Users have a direct opportunity to communicate with patients or other people taking the test. They also have access to communication functions with relatives of patients or children who have agreed to participate in testing. Users should contact them to ask about expectations and clarify warnings. The results of the tests that a mentally ill person undergoes should be beneficial for him and his family (Ægisdóttir et al., 2006). The test will help relatives decide on further treatment and determine its type (medication, psychotherapy, or transition to a new kind of therapy, such as art therapy, for example).

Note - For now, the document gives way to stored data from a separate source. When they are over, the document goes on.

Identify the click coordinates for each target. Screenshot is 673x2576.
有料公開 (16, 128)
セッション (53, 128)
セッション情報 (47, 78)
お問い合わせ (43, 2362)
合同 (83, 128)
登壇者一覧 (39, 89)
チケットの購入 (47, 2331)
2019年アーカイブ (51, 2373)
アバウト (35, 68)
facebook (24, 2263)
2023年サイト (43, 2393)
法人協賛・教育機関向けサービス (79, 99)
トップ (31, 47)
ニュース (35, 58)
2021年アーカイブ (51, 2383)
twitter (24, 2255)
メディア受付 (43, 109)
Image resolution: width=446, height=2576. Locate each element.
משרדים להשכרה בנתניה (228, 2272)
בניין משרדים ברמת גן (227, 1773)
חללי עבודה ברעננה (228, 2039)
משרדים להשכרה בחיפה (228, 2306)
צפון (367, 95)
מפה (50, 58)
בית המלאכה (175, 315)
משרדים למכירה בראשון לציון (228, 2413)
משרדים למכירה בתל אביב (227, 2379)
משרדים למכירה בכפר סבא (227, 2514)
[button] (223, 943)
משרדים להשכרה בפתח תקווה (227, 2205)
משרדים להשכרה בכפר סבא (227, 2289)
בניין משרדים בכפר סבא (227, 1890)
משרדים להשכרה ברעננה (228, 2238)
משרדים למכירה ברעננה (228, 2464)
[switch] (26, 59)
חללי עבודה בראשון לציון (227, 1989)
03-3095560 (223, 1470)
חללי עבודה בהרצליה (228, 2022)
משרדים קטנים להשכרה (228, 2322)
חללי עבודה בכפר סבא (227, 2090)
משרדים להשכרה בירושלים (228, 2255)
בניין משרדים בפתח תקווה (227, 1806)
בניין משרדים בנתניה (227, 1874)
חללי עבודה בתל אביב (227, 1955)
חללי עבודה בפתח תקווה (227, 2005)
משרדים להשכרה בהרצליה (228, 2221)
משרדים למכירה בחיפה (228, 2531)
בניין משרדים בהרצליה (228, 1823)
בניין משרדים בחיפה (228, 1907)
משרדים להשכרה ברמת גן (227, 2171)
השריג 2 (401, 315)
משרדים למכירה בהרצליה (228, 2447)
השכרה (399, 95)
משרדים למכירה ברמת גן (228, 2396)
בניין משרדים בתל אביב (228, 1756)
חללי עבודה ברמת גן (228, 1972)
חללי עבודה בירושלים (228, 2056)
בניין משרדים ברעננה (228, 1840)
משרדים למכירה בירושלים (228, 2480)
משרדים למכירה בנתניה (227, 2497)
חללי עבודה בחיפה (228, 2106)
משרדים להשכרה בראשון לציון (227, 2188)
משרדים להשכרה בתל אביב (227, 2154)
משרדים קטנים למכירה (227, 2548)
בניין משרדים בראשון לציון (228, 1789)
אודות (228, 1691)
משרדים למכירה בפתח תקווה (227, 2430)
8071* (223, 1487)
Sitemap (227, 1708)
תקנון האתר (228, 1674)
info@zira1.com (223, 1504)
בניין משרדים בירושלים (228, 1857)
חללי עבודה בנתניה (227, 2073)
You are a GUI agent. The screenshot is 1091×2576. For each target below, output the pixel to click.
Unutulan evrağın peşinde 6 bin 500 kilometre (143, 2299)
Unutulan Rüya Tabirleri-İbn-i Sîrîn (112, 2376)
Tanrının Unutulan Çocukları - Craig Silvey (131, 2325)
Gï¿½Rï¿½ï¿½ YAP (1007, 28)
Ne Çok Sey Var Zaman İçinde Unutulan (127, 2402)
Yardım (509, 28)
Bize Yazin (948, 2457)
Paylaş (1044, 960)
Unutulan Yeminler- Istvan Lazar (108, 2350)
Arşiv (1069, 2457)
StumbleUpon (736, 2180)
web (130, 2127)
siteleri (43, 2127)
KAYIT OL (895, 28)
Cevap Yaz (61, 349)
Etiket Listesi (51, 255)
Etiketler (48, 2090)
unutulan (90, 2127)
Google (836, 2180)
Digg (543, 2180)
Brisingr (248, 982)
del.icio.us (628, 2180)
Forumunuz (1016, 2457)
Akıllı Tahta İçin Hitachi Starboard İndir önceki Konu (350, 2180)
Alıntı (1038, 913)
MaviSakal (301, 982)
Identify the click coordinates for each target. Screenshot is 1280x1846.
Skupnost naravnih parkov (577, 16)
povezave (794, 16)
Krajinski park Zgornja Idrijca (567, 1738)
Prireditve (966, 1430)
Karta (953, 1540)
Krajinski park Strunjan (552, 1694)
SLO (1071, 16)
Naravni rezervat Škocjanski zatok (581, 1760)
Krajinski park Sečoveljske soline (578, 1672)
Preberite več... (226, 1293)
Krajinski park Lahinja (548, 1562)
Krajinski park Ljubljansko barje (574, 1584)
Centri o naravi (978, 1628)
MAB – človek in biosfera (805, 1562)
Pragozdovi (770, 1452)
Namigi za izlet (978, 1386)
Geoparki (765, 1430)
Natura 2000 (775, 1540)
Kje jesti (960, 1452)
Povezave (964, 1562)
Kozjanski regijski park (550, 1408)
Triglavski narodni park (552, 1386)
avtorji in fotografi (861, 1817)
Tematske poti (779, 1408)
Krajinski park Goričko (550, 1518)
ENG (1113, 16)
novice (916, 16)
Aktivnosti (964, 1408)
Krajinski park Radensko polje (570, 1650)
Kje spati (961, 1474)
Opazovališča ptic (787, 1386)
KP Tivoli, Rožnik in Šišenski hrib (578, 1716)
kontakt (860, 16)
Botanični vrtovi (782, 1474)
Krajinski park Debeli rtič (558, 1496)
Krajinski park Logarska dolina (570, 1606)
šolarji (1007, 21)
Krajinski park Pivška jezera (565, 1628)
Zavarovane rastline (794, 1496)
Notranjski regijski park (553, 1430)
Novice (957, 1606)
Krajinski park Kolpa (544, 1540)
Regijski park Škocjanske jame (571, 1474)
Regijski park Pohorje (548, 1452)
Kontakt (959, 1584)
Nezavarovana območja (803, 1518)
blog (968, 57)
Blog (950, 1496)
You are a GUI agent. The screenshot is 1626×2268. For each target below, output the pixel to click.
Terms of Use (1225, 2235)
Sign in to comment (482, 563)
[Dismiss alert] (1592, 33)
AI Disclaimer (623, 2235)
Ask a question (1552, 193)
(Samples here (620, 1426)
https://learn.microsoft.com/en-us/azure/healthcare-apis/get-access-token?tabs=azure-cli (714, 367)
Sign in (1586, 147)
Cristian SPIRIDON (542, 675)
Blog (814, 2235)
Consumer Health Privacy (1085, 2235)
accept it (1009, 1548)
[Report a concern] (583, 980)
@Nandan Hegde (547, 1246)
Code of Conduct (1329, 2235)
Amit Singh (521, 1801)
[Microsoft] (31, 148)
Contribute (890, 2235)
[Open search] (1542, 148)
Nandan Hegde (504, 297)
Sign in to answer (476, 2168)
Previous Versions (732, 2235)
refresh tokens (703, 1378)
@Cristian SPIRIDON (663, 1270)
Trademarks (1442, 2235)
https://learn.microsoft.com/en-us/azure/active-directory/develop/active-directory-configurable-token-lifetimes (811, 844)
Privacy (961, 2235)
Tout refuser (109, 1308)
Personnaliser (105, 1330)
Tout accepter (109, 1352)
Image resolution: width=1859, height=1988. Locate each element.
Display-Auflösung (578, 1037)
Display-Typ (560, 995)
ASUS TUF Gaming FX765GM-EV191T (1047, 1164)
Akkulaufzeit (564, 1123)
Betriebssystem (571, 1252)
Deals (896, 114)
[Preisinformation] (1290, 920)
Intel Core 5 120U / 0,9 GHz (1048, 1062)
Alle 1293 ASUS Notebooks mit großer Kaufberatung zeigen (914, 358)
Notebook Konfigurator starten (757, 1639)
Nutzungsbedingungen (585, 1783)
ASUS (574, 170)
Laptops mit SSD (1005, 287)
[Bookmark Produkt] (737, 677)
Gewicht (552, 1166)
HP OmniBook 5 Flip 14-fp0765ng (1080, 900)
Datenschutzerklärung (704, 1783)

Testing Individuals Representing Cultural and Linguistic Diversity

Access to psychological (and sometimes even medical) care can differ for people with different cultural and linguistic backgrounds. It is more difficult for foreigners to receive medical support in any field (dentistry, psychiatry, neurology) since they cannot express many of their feelings due to the language barrier. The same applies to psychological assistance and testing, where specialists use speech as the central tool. Of particular importance are stigma and internal stigma, which expresses shame in going to a doctor or psychologist. It is only now that the scientific community has noticed and begun to articulate the problem of the cultural background that influences the receipt of assistance.

Reliability

Researchers can make mistakes due to respondents who may have misunderstood the task. Sometimes respondents do not finish reading the tasks or are embarrassed to ask a clarifying question. In addition, researchers can make mistakes due to interviewers who did not carefully study the instructions. Investigators can make mistakes because the original directives given by the publishers have been changed. Still, psychologists have not been taken into account in the interpretation. Researchers can make errors because of tools, and often these tools are computers and programs for calculating results or storing data. Information technologies and even artificial intelligence are actively used in medicine to protect and organize patient data (Youngstrom, 2013). Researchers can make mistakes due to the wrong way of collecting data or disordered storage.

Validity

The issues of extra validity include the effects of psychodiagnostic that were not taken into account in advance or unpredictable results. Investigators should not involve such results in the general results because they can spoil the output. Such data can pass off the particular as the public, which is fraught with misinterpretations. Unforeseen consequences of testing are also included in the issues of extra validity. There is always the possibility of a feature that does not fit into the trend.

References

Ægisdóttir, S., White, M. J., Spengler, P. M., Maugherman, A. S., Anderson, L. A., Cook, R. S., Nichols, C. N., Lampropoulos, G. K., Walker, B. S., Cohen, G., & Rush, J. D. (2006). The Meta-Analysis of clinical judgment project: Fifty-Six years of accumulated research on clinical versus statistical prediction. The Counseling Psychologist, 34(3), 341–382.

Grove, W. M., & Lloyd, M. (2006). Meehl’s contribution to clinical versus statistical prediction. Journal of Abnormal Psychology, 115(2), 192–194.

Youngstrom, E. A. (2013). Future directions in psychological assessment: Combining Evidence-Based medicine innovations with psychology’s historical strengths to enhance utility. Journal of Clinical Child & Adolescent Psychology, 42(1), 139–159.